• [Selected extract]
J. C. Le Huec, A. Cogniet, H. Demezon, J. Rigal, R. Saddiki, S. Aunoble


January 2015, Volume 24, Issue 1, pp 112 - 120 Original Article Read Full Article 10.1007/s00586-014-3659-2

First Online: 17 December 2014

Purpose

Pedicle subtraction osteotomies (PSO) enable correction of spinal deformities but remain difficult and are associated with high complication rates. This study aimed to prospectively review different post-operative complications and mechanical problems in patients who underwent PSO as treatment for sagittal imbalance as sequelae of degenerative disc disease or previous spinal fusion.

Method

This was a descriptive prospective single center study of 63 patients who underwent sagittal imbalance correction by PSO. Radiographic analysis of pre- and post-operative pelvic and spinal parameters was completed based on EOS images following 3D modeling. Global and sub-group analyses were completed based on the Roussouly classification. A systematic analysis of post-operative complications was conducted during hospital stay and at follow-up visits.

• [What you need to do]
1. Drawing on the spinal osteotomy abstract, explain why the study set out to review post-operative complications and mechanical problems after pedicle subtraction osteotomy.
2. Reproduce a passage of the spinal osteotomy abstract word for word, beginning at the words "First Online: 17" and stopping after "previous spinal fusion.".
3. Write the next part of the spinal osteotomy abstract, picking up after its final sentence.

• [Records supplied]
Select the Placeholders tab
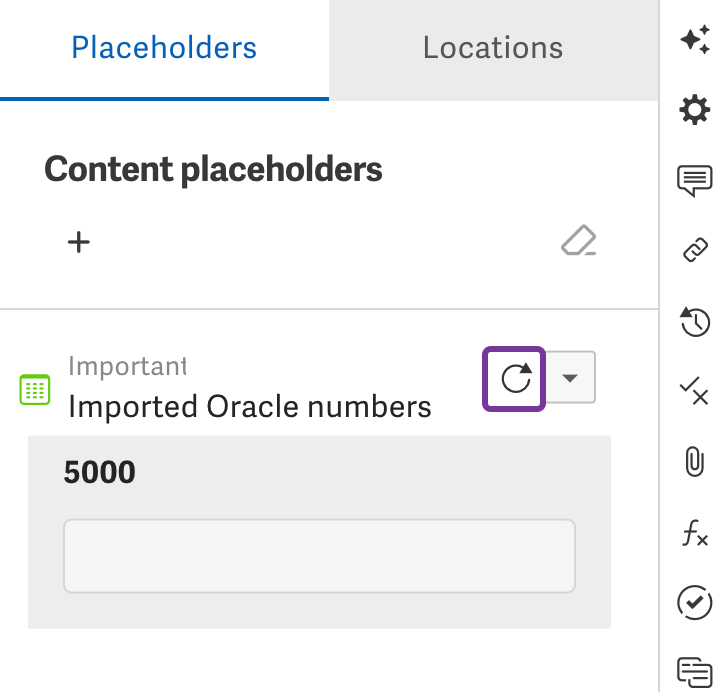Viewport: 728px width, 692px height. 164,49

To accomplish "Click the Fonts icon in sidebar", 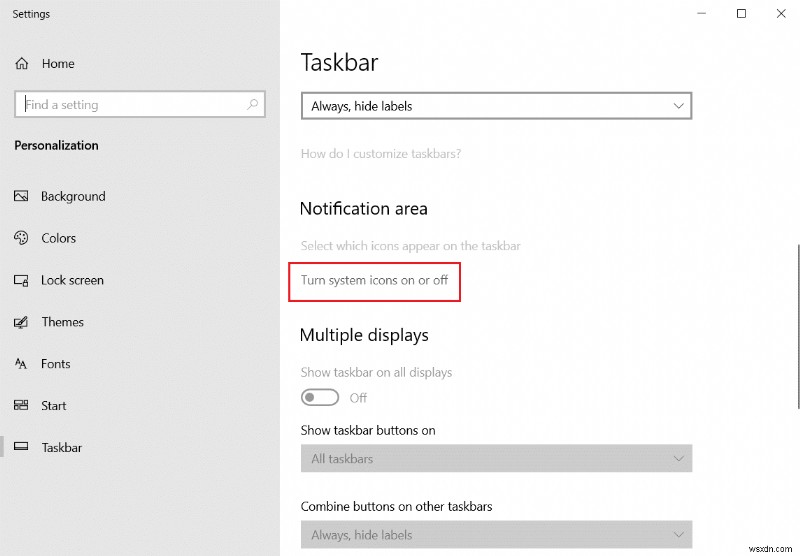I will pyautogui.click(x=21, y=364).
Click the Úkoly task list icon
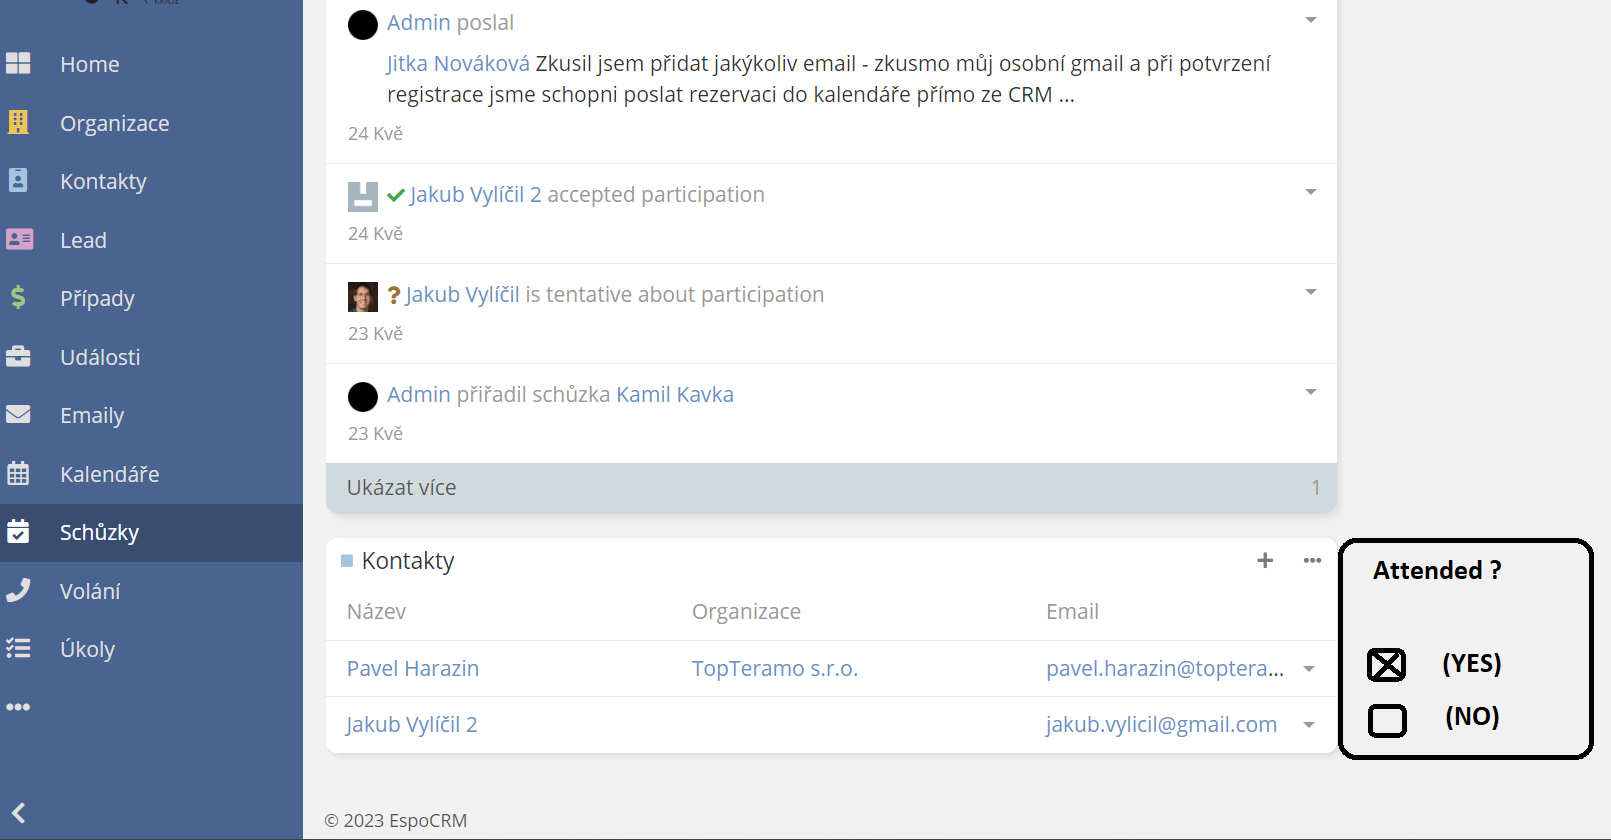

--

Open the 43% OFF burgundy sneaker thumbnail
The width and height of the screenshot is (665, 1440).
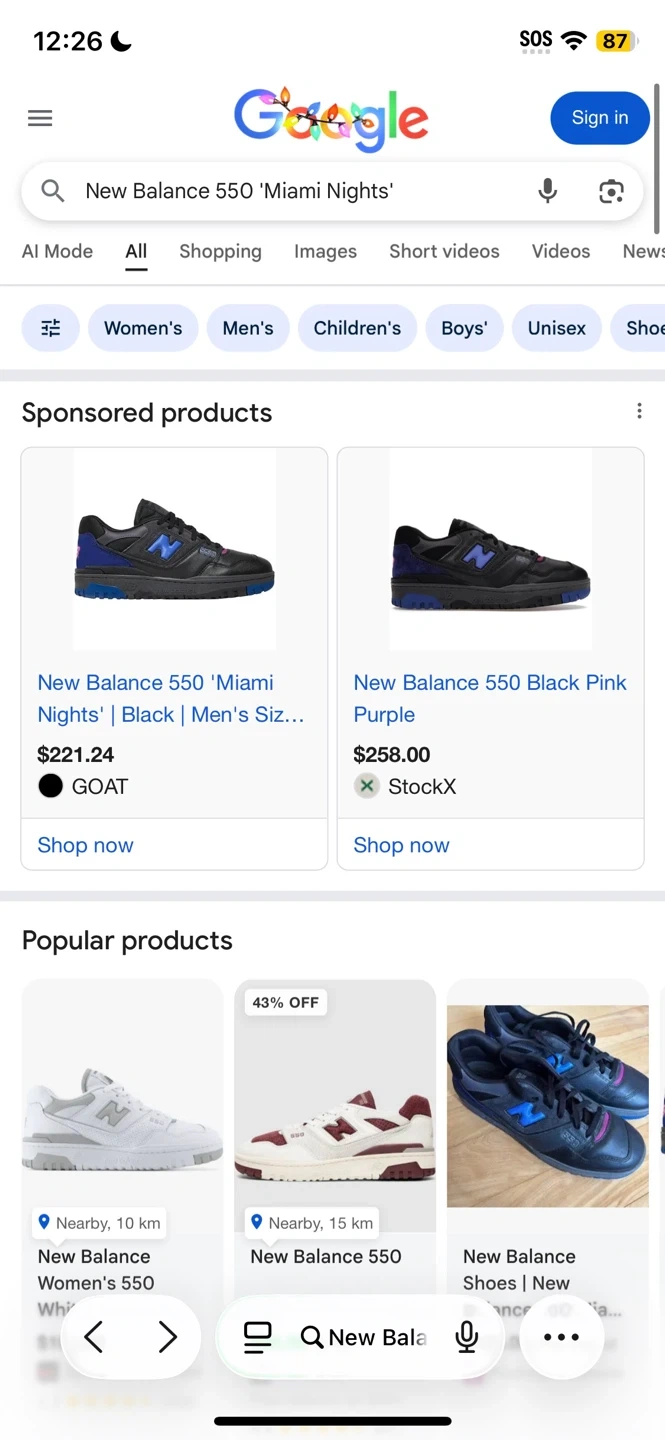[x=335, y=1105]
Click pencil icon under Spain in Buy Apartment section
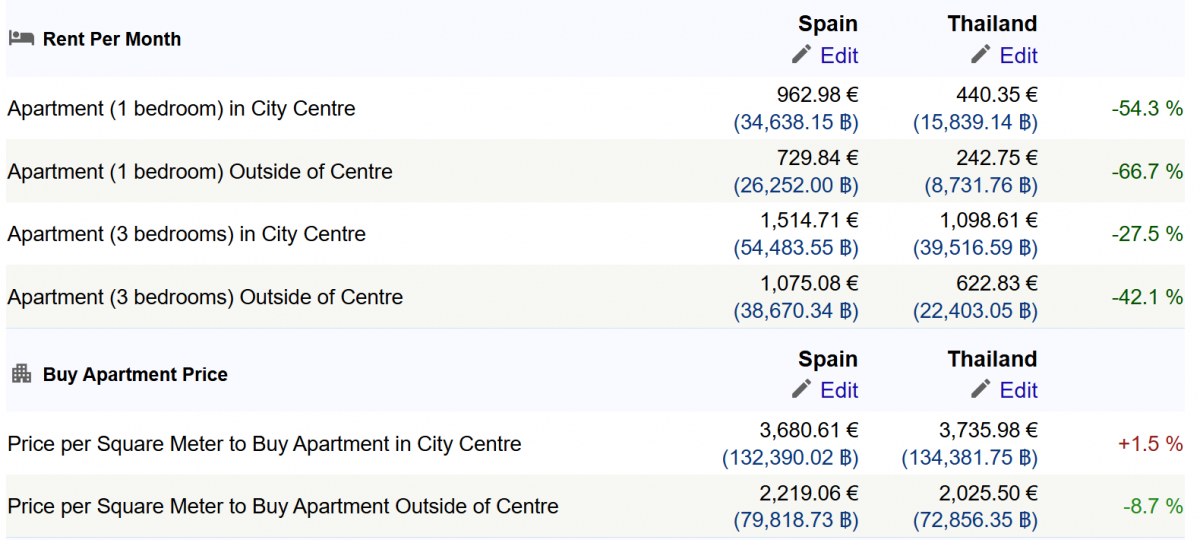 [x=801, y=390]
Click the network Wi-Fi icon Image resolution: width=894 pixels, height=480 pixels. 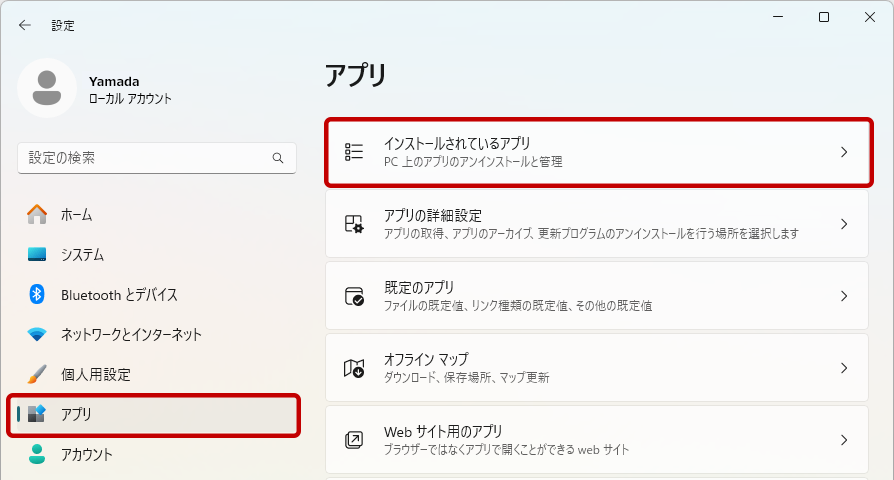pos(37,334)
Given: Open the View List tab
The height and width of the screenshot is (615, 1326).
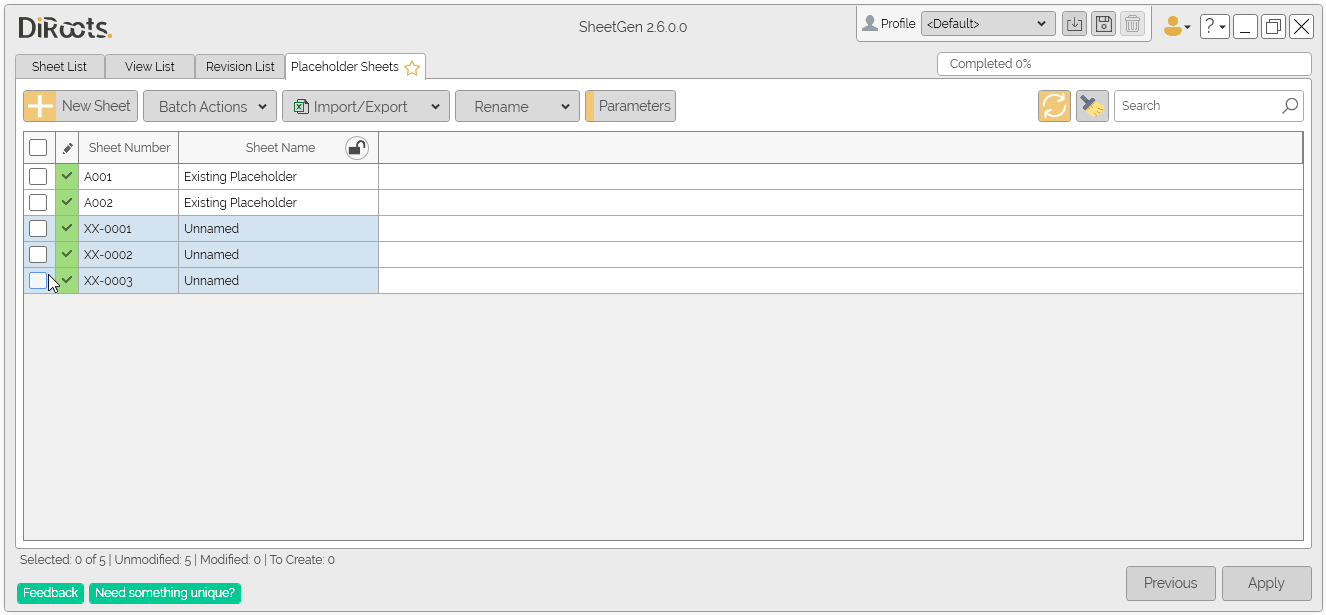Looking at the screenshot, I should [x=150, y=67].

==

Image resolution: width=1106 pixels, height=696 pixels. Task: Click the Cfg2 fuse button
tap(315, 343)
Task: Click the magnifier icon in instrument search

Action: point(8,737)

• [Results of the exercise]
1. Pedicle subtraction osteotomies enable correction of spinal deformities, but they remain difficult and are associated with high complication rates. The study therefore prospectively reviewed the complications and mechanical problems in patients who underwent PSO for sagittal imbalance caused by degenerative disc disease or previous spinal fusion.

2.
First Online: 17 December 2014

Purpose

Pedicle subtraction osteotomies (PSO) enable correction of spinal deformities but remain difficult and are associated with high complication rates. This study aimed to prospectively review different post-operative complications and mechanical problems in patients who underwent PSO as treatment for sagittal imbalance as sequelae of degenerative disc disease or previous spinal fusion.

3.
Results

Complications included 15 cases (20.2 %) of bilateral leg pain, with transient neurological deficit in 6 cases (9.5 %), and 9 cases (12.5 %) of early surgical site infections. Intra-operative complications included five tears of the dura mater and two cases of excessive blood loss (>5,000 mL). Two mortalities occurred from major intracerebral bleeds in the early post-operative period. Mechanical complications were principally non-union (9 cases) and junctional kyphosis (3 cases). All 19 post-operative complications (28.1 %) were revised at an average of 2 years following surgery. All mechanical complications were found in the patients who had insufficient imbalance correction and this was mainly associated with high PI (>60°) or a moderate PI (45–60º) combined with excess FBI pre-operatively that remained >10° post-operatively.

Conclusion

Infection and neurologic complications following PSO are relatively common, and frequently reported in the literature. The principal cause of mechanical complications, such as non-union or junctional kyphosis, was insufficient sagittal correction, characterized by post-operative FBI >10°. The risks of insufficient correction are greater in patients with higher pelvic incidence and those patients who required very high correction.